Friday, June 13, 2008

Does the BJP believe in fundamental freedoms?

It is rather naive for anyone in India to expect the Bharatiya Janata Party (BJP) to behave like a decent anti-communist, anti-socialist party by standing up for individual freedoms and pit itself against the tyranny of the state as such. It is very unlikely that the generally intellectually crude members of the party would take note of the Cosnervative Party's opposition to British prime minister Gordon Brown's anti-terrorism provision of detaining a suspect without charges for 42 days or seven weeks. As a matter of fact, BJP's leading lights would have supported the Brown porposal to the hilt, and they would have even argued that it should be more than 42 days. And the resignation of David Davis, the Conservative Party's shadow home secretary in protest against the new legislation, would only amuse the BJP leaders. It is really hard to thnk if there is any individual in the whole of the BJP who would stand up for individual freedoms in the manner of Davis.

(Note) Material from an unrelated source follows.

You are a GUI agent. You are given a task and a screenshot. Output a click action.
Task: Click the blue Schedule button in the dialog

BJP then is not a conservative party opposed to the collectivist ideologies of the socialists and other lefties. It is another herd party, rooting for another kind of collectivism. In place of Left collectivism, it wants to erect a collectivism of its own -- that of the nation defined in the arbitrary, fascist (authoritarian) and tribal way. The rules of inclusion and exclusion are not rationally defined, and there is the unstated majoritarian prejudice.

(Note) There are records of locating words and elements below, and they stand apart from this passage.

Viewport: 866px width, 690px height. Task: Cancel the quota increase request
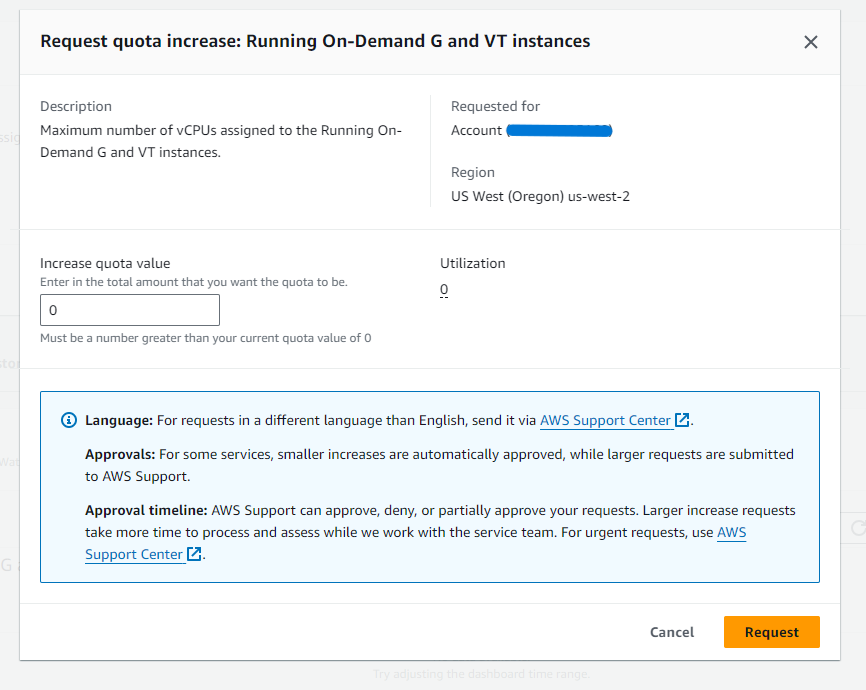pyautogui.click(x=672, y=632)
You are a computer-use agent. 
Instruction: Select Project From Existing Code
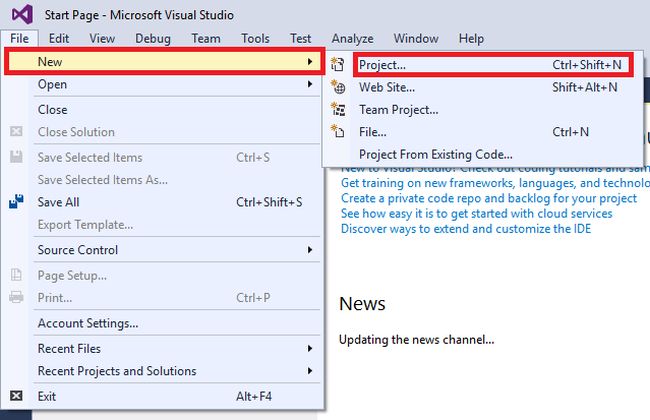(435, 154)
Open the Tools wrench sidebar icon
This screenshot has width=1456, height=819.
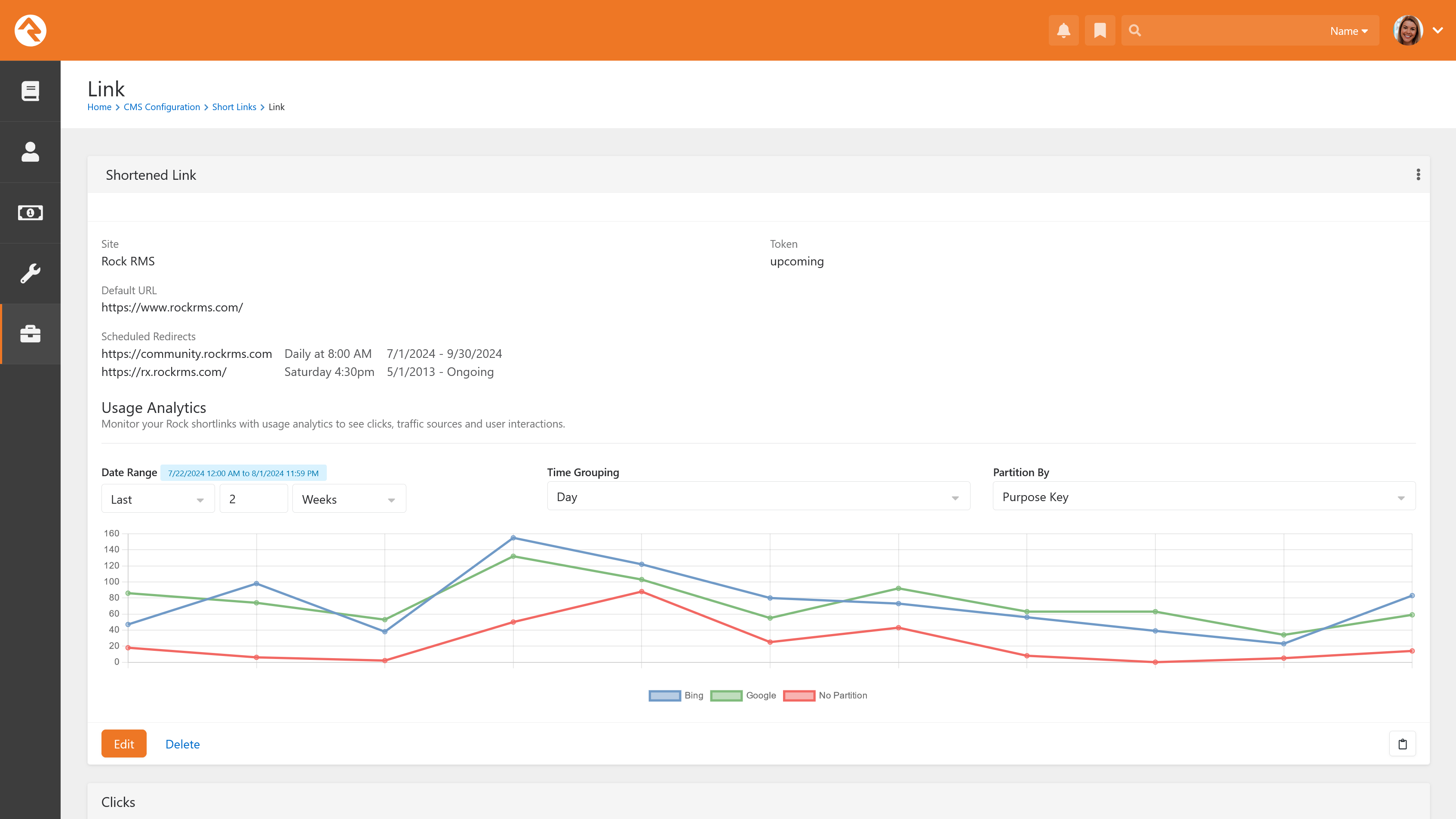[x=30, y=274]
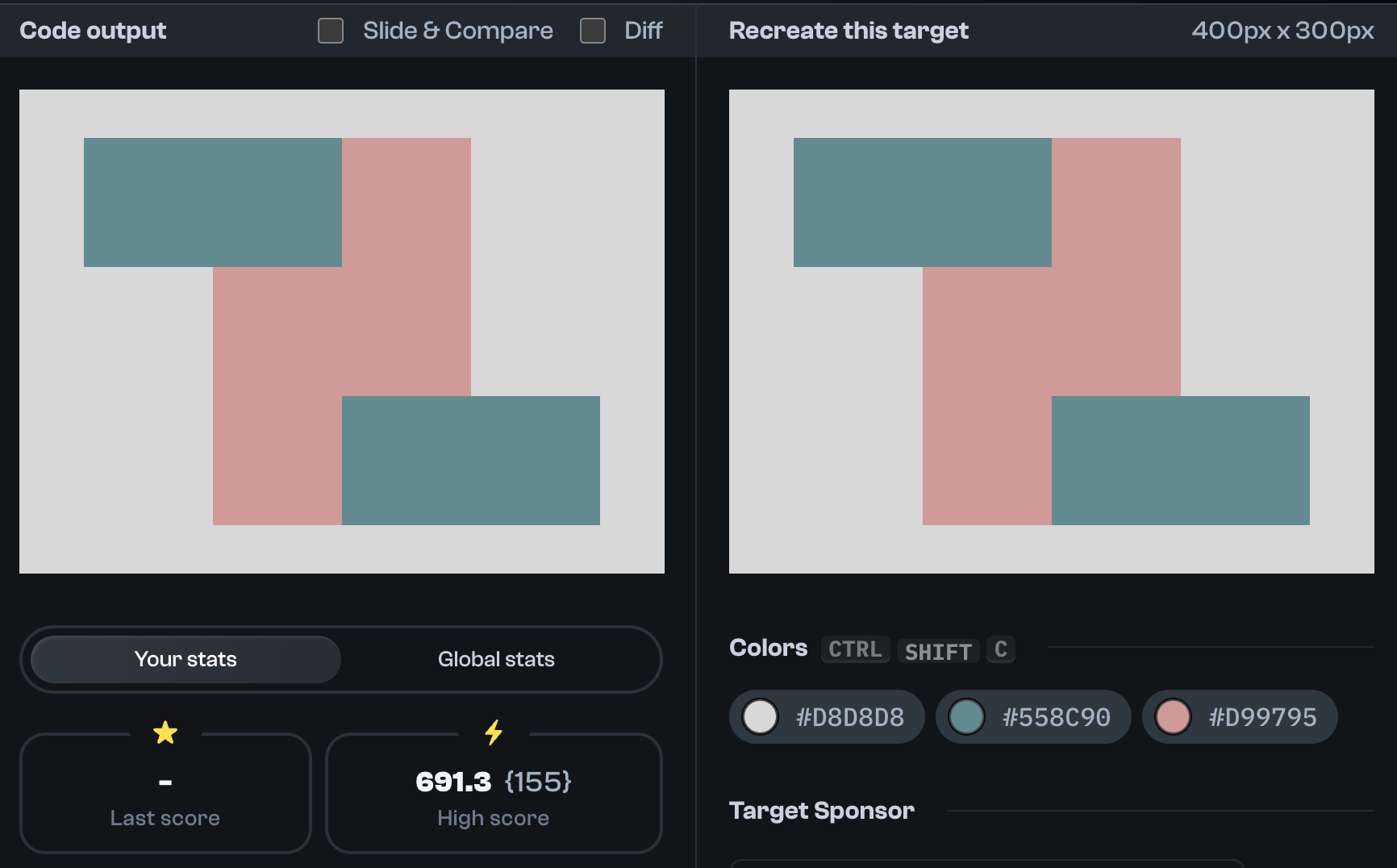Click the CTRL key badge next to Colors

pos(854,649)
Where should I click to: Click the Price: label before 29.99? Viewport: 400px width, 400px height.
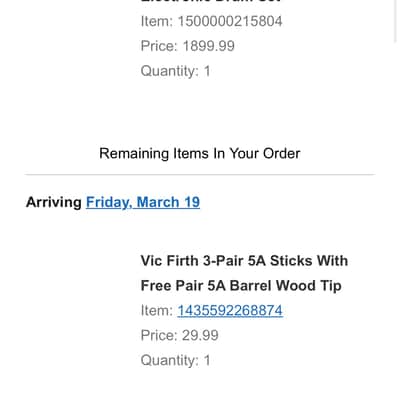(159, 335)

In a modern democracy, conservative parties usually stand up for the small man -- usually the middle class and the lower middle class individual, who is poor and upright, but who feels to shy and too ashamed to think of himself or herself as poor, and who wants to leads his life on his own instead of becoming a card-holder of trade union or a workers' party.
On the face of it, the BJP is seen as as a party of the small trader or shopkeeper. The trader/shopkeeper does represent the middle/lower middle class individual to an extent. But does this small shopkeeper care for his individual rights? Going by the Old World experience, the petit bourgeoisie also finds comfort in a collectivity of sorts. The BJPwallahs will argue that theirs is a party of the petit bourgeois of the Old World! And that they will continue to play on collectivist fears.
Collectivities of any hue pose a danger to individual freedoms and to true democracy.
The Conservative Party has positioned itself on the basis of individual rights. And so does the National Rifle Association (NRA) in the United States. And to a great extent does the Republican Party as well.
BJP may not evolve into the higher stage of a democratic party, which will base its ideas on individual freedoms.
The issue is not whether the BJP will change its colours or not. It is the people who have to be clear as to what parties like the BJP are all about. We know what the communists are. Many people are content to believe that the BJP is anti-minorities, especially anti-Muslim. But there is a need to know where the Hindutva party stands on the question of fundamental freedoms.